- _Your objective_
Return the part of the National Academies study description starting at "The committee will prepare" and ending at "proposal to publication.", copied word for word with both end phrases included.

- _Text excerpt_

--- START ---

National Academies of Sciences Engineering and Medicine Study on Responsible Computing Research: Ethics and Governance of Computing Research and its Applications.
National Academies of Sciences Engineering and Medicine Study on Responsible Computing Research: Ethics and Governance of Computing Research and its Applications
Seth Lazar has been invited to join the study committee for the National Academies of Science Engineering and Medicine Study on Responsible Computing Research: Ethics and Governance of Computing Research and its Applications.
A National Academies study will explore ethics and governance issues associated with the personal and social consequences of computing research and its applications. The study committee will gather input through at least one open meeting and a solicitation for written comments from relevant research communities and stakeholders. It will consider such topics as (1) guiding principles, tools, and practical approaches for identifying and addressing ethical issues and (2) the feasibility and likely performance of governance frameworks, regulatory regimes, and related best practices that research funders, research-performing institutions, and individual researchers can leverage to formulate, conduct, and evaluate ethical research and associated activities. It will pursue (3) multidisciplinary approaches to understanding ethical issues in computing; (4) consider these issues across different subdomains or application areas of computing, such as medicine, autonomous vehicles, and elections; and (5) explore how these approaches can empower the research community to develop and pursue socially productive practices. The study committee will also (6) seek to identify ways to promulgate ethical principles and responsible practices and sustain attention to them in the computing research community, including through education and training. The study will not focus on ethical issues associated with the conduct of research itself except where these relate to the implications of research results.
In carrying out this study, the committee will also consider related questions such as: (1) How do ethics and governance issues and needs present differently in different contexts? Are there other ethics and governance issues that apply more broadly across many or most CS areas? (2) What set of governance frameworks or regulatory regimes are feasible in each of these contexts? (3) How might governance take place at different granularities and modalities of governance, such as community, organizational, local, regional, national, and international? (4) What empirical evidence exists for how these governance frameworks or regulatory regimes might correspond to ethically desirable outcomes? (5) What is the current relative maturity level of ethics and governance concepts in different aspects of the CS research space? Which areas are the most advanced and can their relative maturity be leveraged into use elsewhere in CS? (6) What incentives or contextual changes would be effective in helping computing researchers, and those who develop subsequent applications, place more emphasis on ethical considerations? For which existing, and likely future, stakeholders are such changes compatible with current incentives?
The committee will prepare a final report containing its analysis, findings, and (as appropriate) recommendations. The report will identify and (to the extent feasible) recommend practical steps that National Science Foundation-supported researchers and others in the computing research community can take to address ethics in all phases of their research from proposal to publication.

--- END ---

- _Input data_
--- START ---

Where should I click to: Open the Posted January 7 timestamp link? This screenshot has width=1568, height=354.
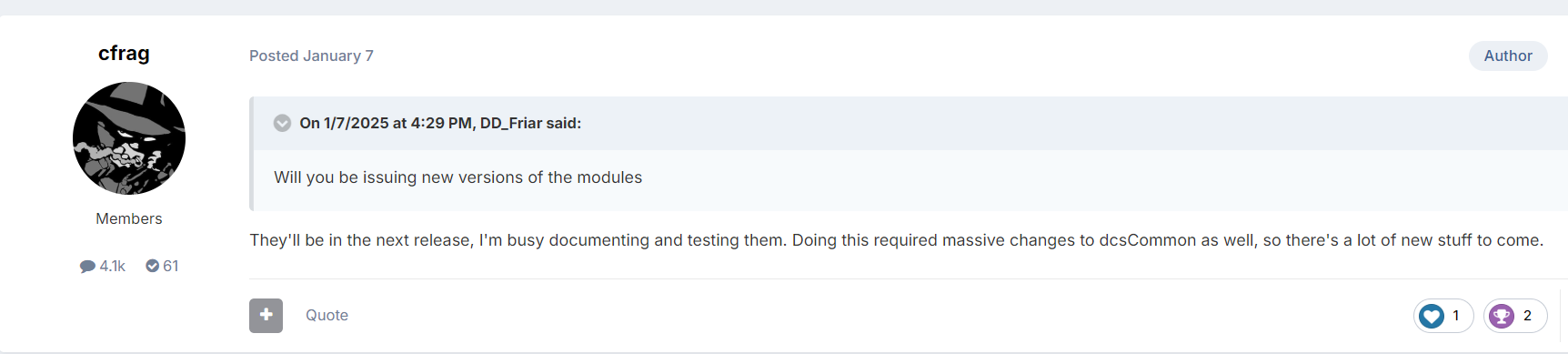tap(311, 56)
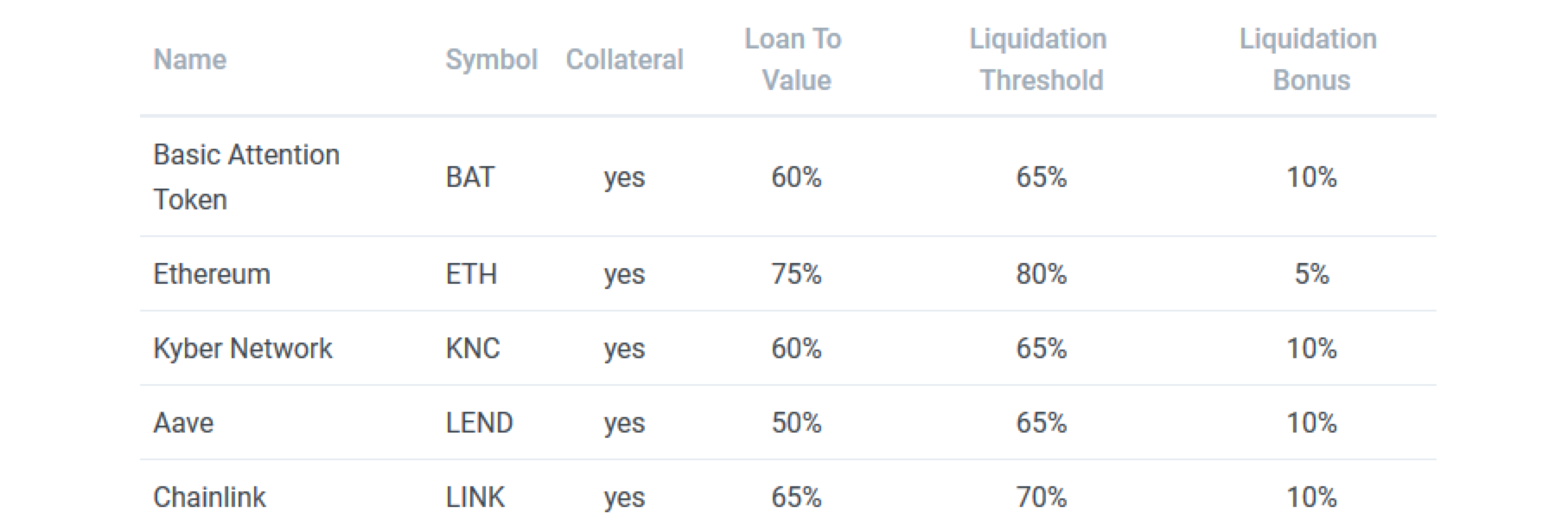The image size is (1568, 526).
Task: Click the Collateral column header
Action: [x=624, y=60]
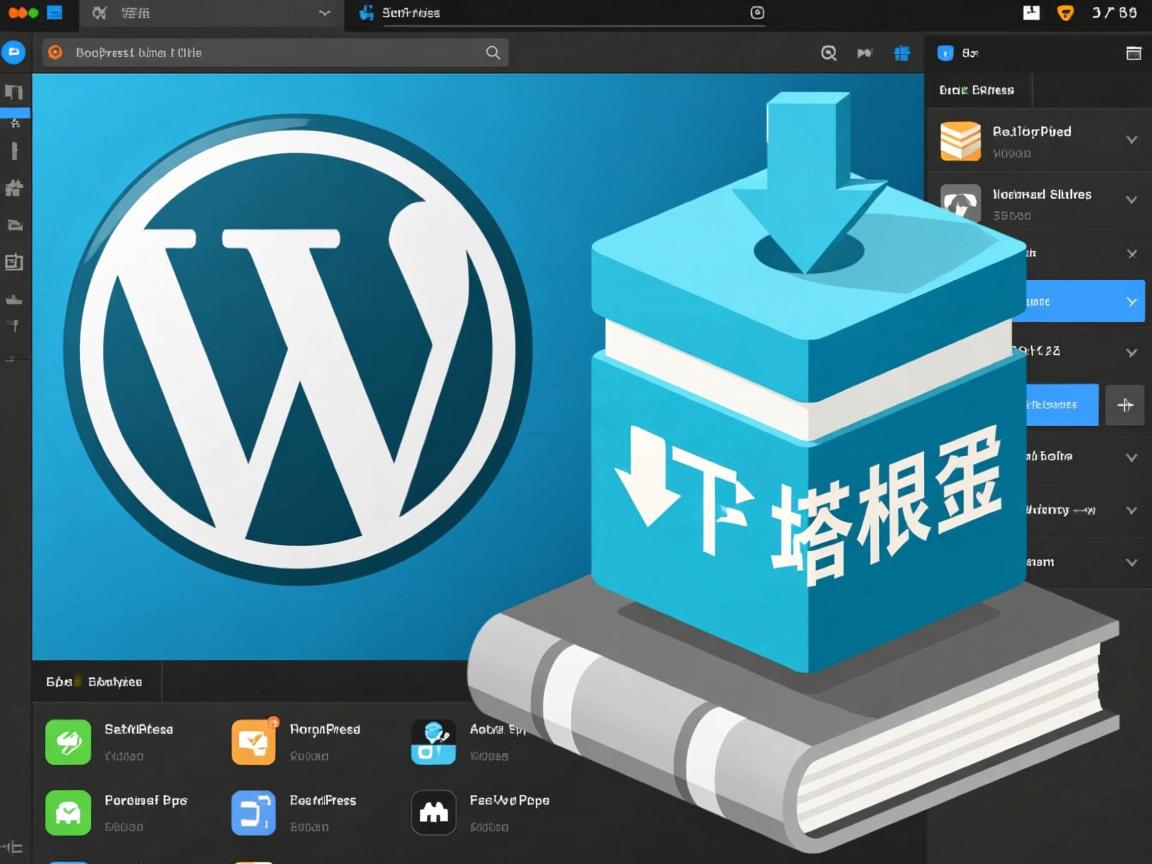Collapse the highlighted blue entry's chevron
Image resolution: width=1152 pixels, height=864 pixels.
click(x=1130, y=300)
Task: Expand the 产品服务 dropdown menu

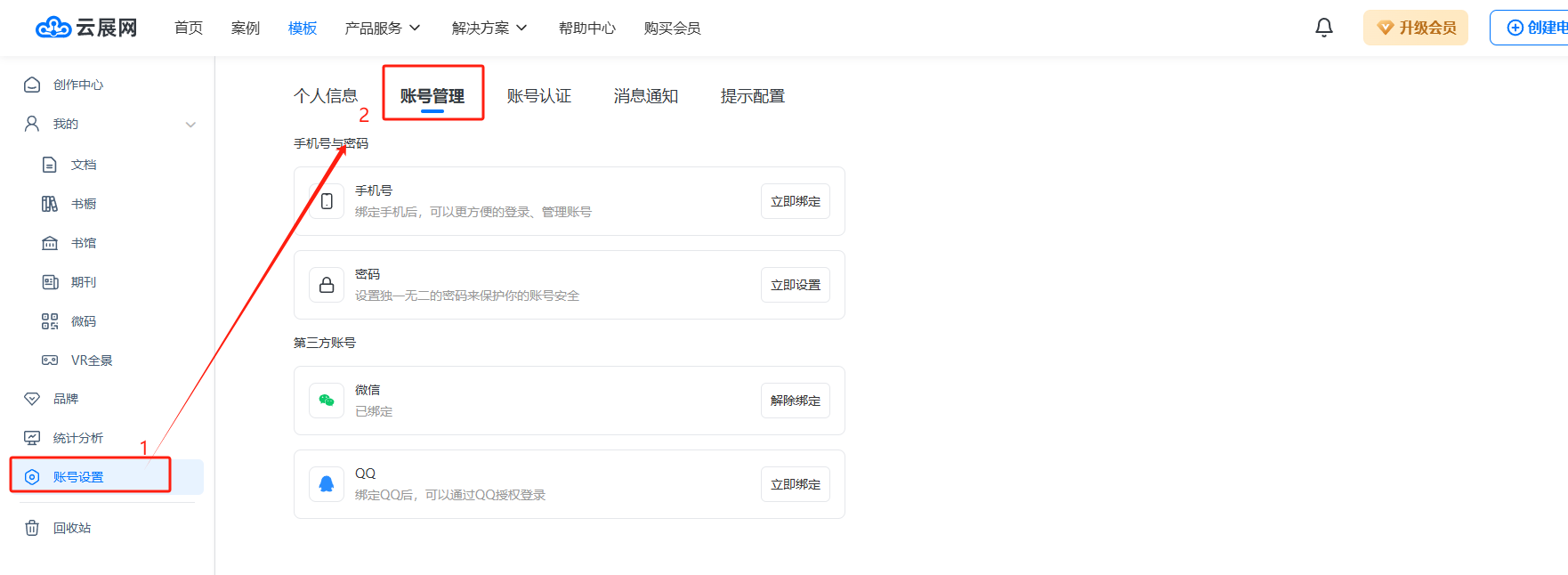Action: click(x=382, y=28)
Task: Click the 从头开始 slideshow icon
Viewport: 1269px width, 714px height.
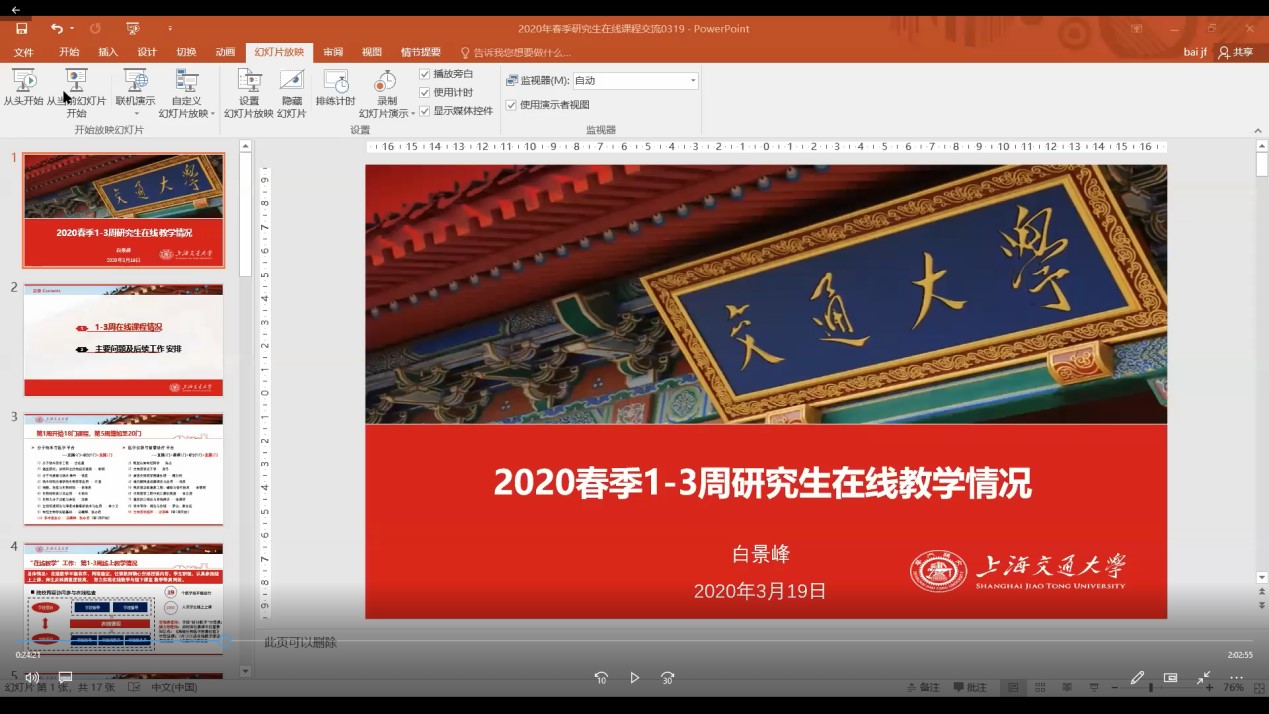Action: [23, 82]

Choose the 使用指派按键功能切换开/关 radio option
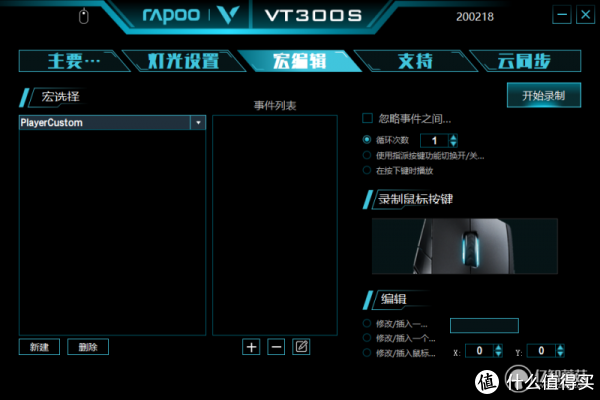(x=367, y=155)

--- END ---

- _Expected answer_
The committee will prepare a final report containing its analysis, findings, and (as appropriate) recommendations. The report will identify and (to the extent feasible) recommend practical steps that National Science Foundation-supported researchers and others in the computing research community can take to address ethics in all phases of their research from proposal to publication.